◆ Input data:
== Segment start ==

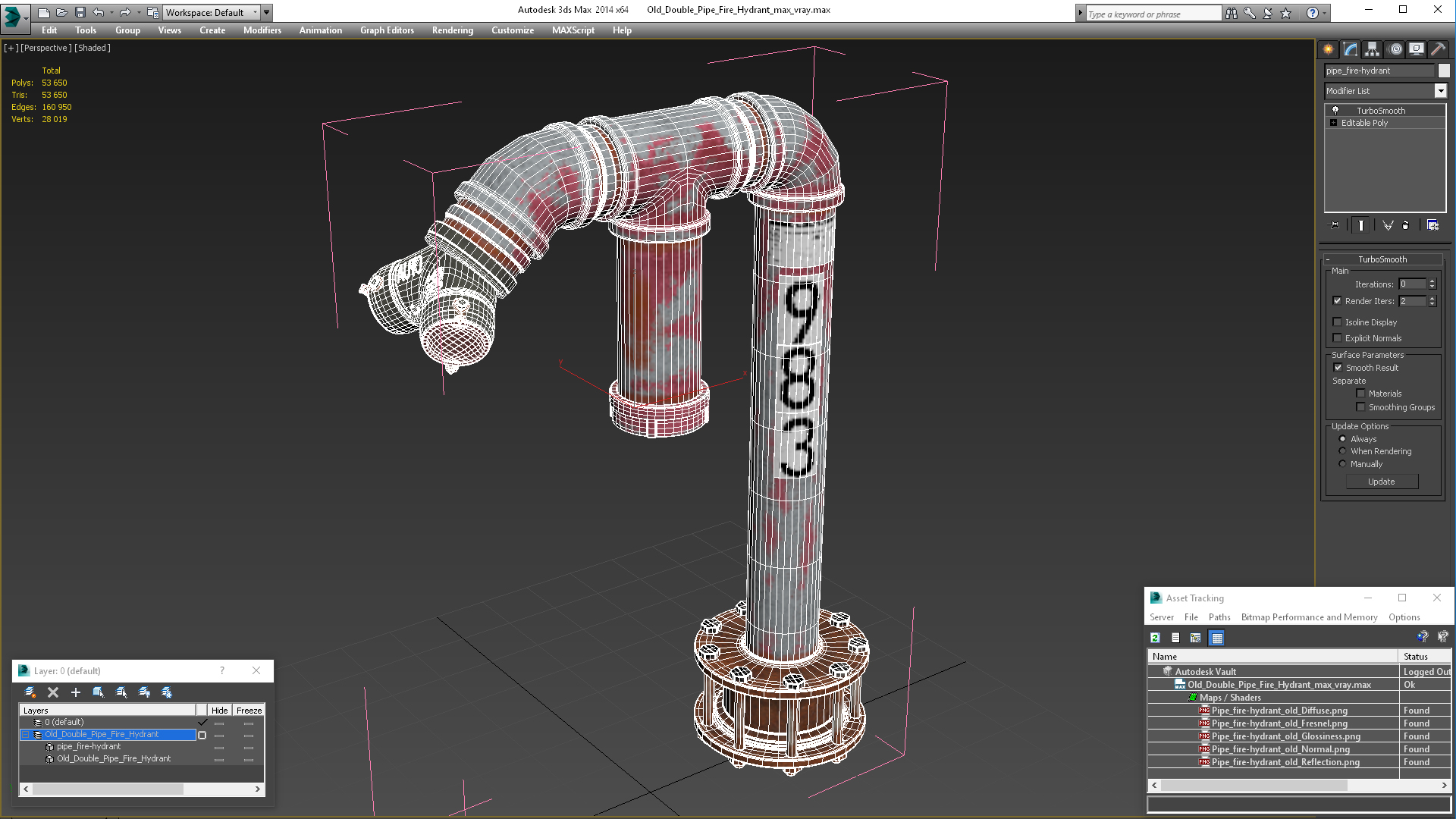Uncheck the Smooth Result checkbox
The width and height of the screenshot is (1456, 819).
point(1338,368)
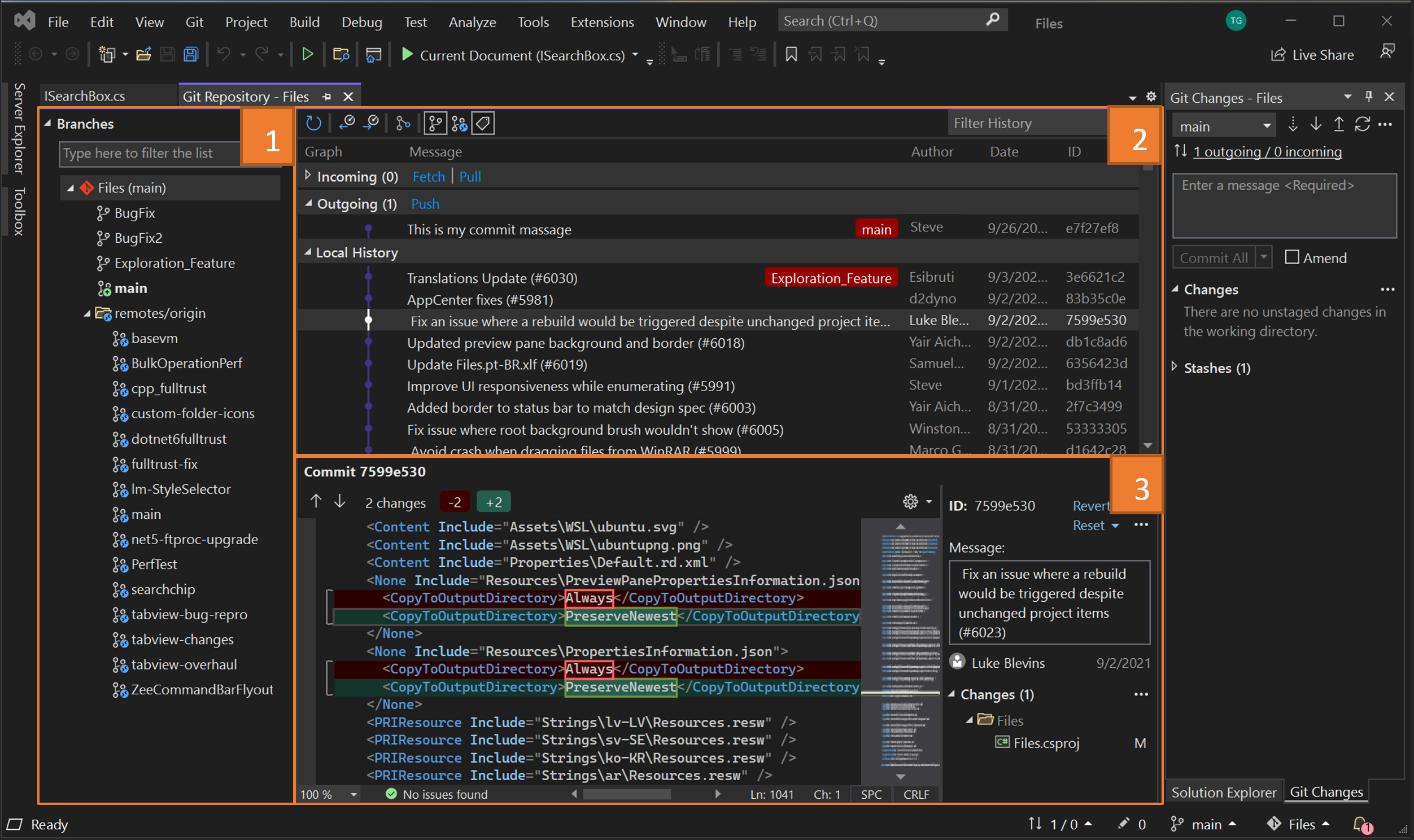Click the Save All toolbar icon
Image resolution: width=1414 pixels, height=840 pixels.
click(x=191, y=54)
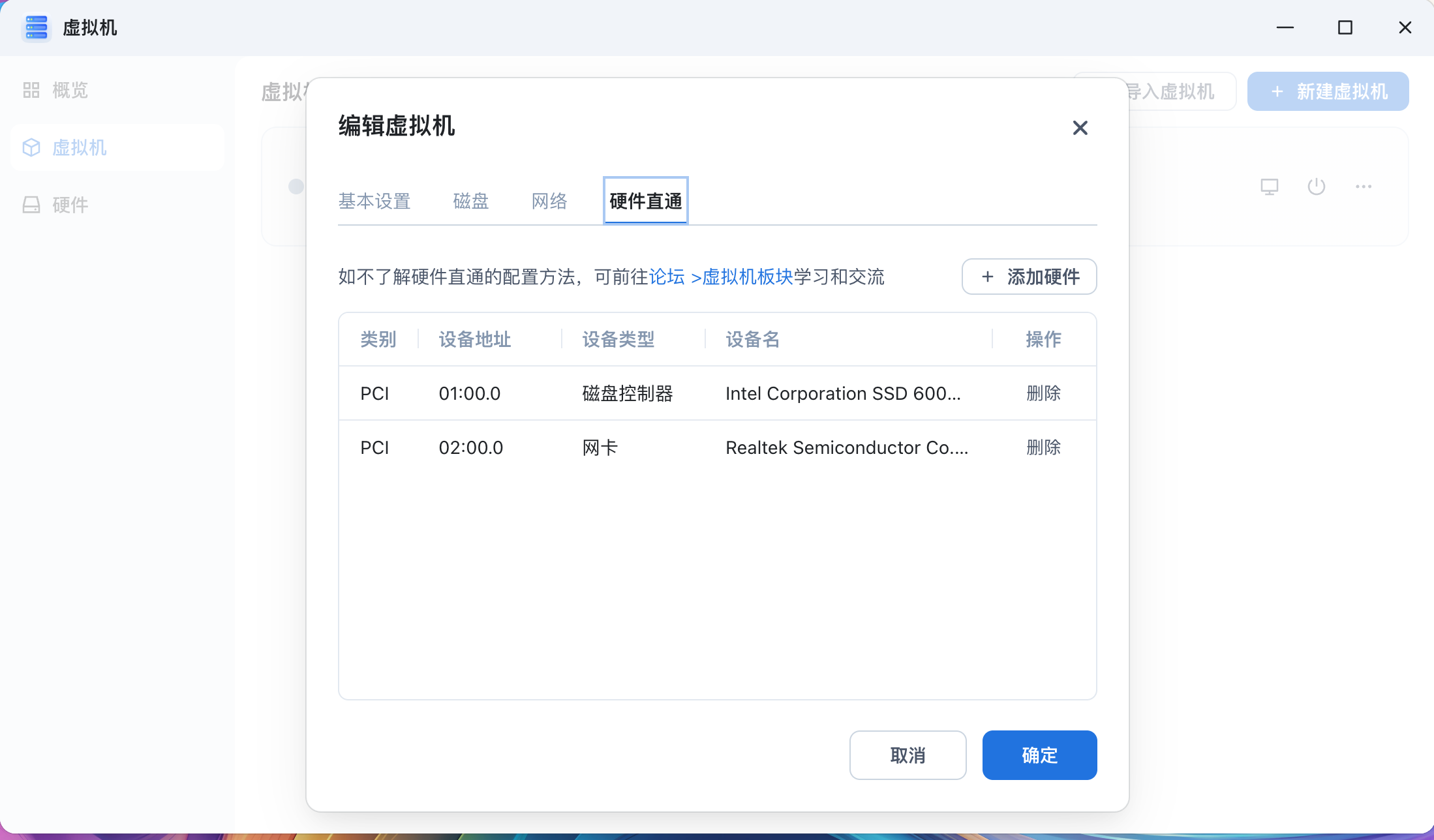Select the 硬件直通 tab

click(x=645, y=201)
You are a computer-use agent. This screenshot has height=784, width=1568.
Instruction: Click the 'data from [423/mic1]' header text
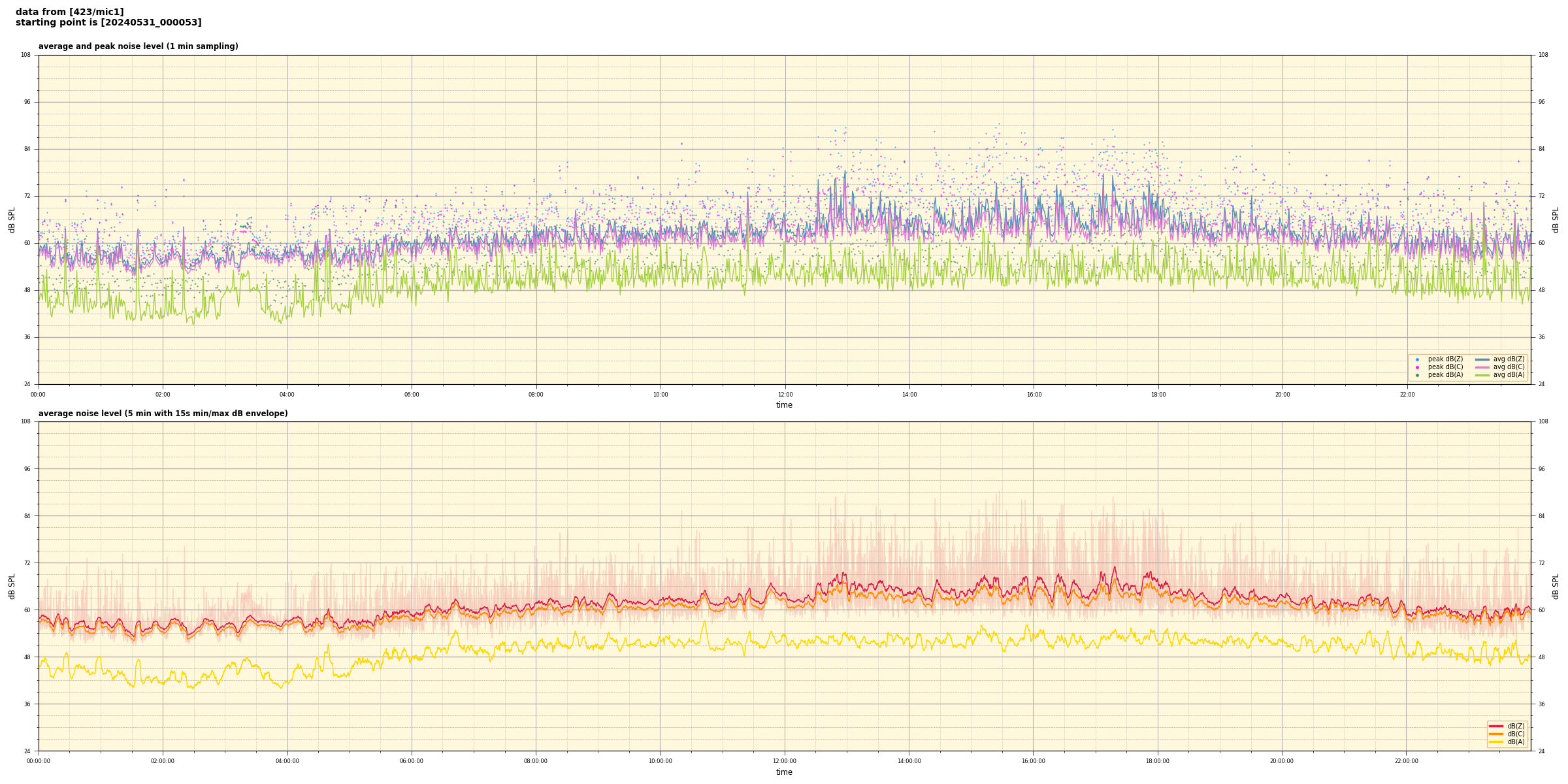click(69, 12)
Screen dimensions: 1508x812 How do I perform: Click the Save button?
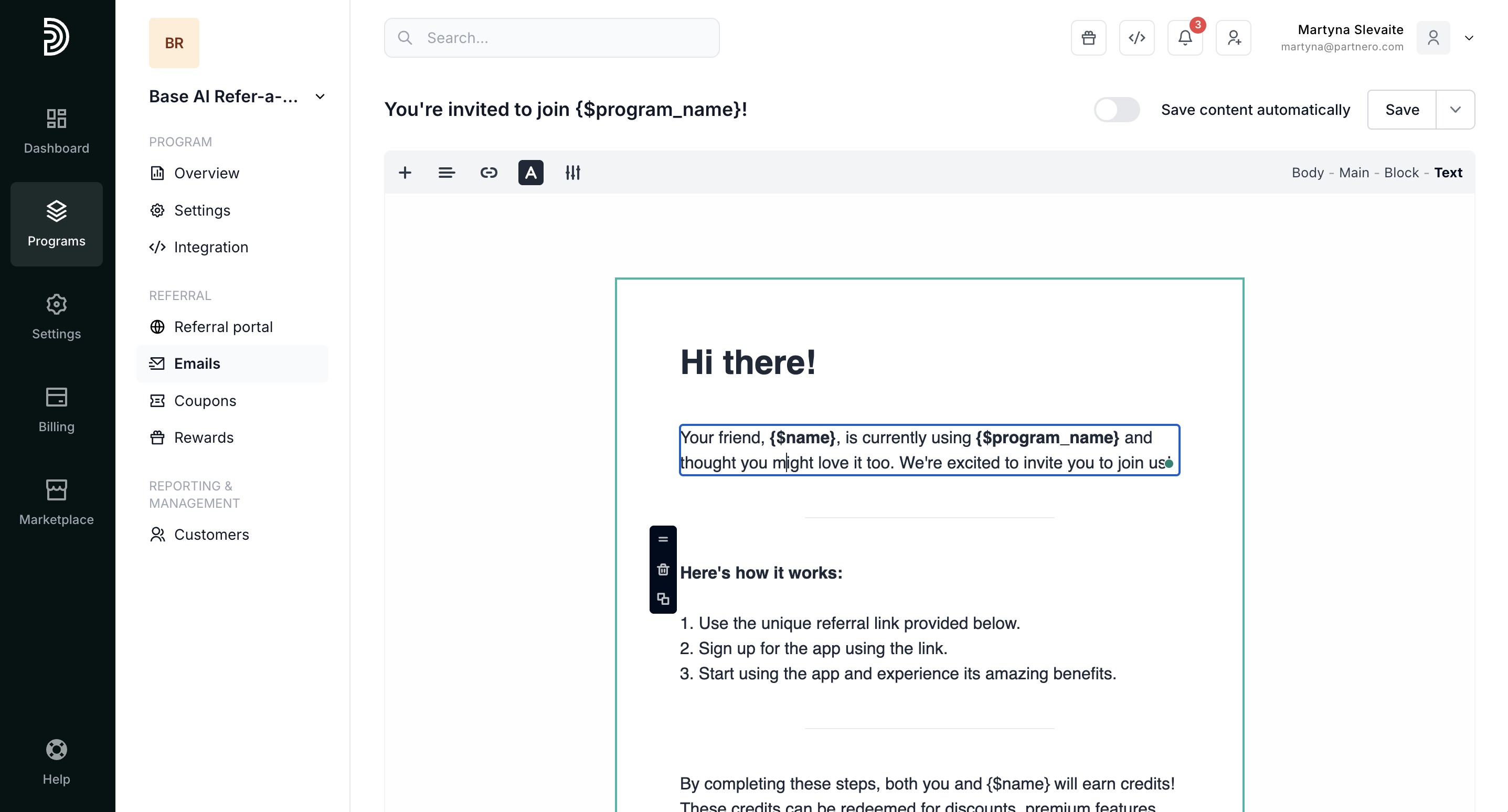pyautogui.click(x=1402, y=110)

== Segment end ==

Your task is to reproduce exactly the lines running from the line that contains "Instruction: Click the" to the end of the records, pictures excluded.

◆ Solution to the exercise:
Instruction: Click the 'data from [423/mic1]' header text
click(69, 12)
Screen dimensions: 1508x812 How do I perform: Click the Save button?
pyautogui.click(x=1402, y=110)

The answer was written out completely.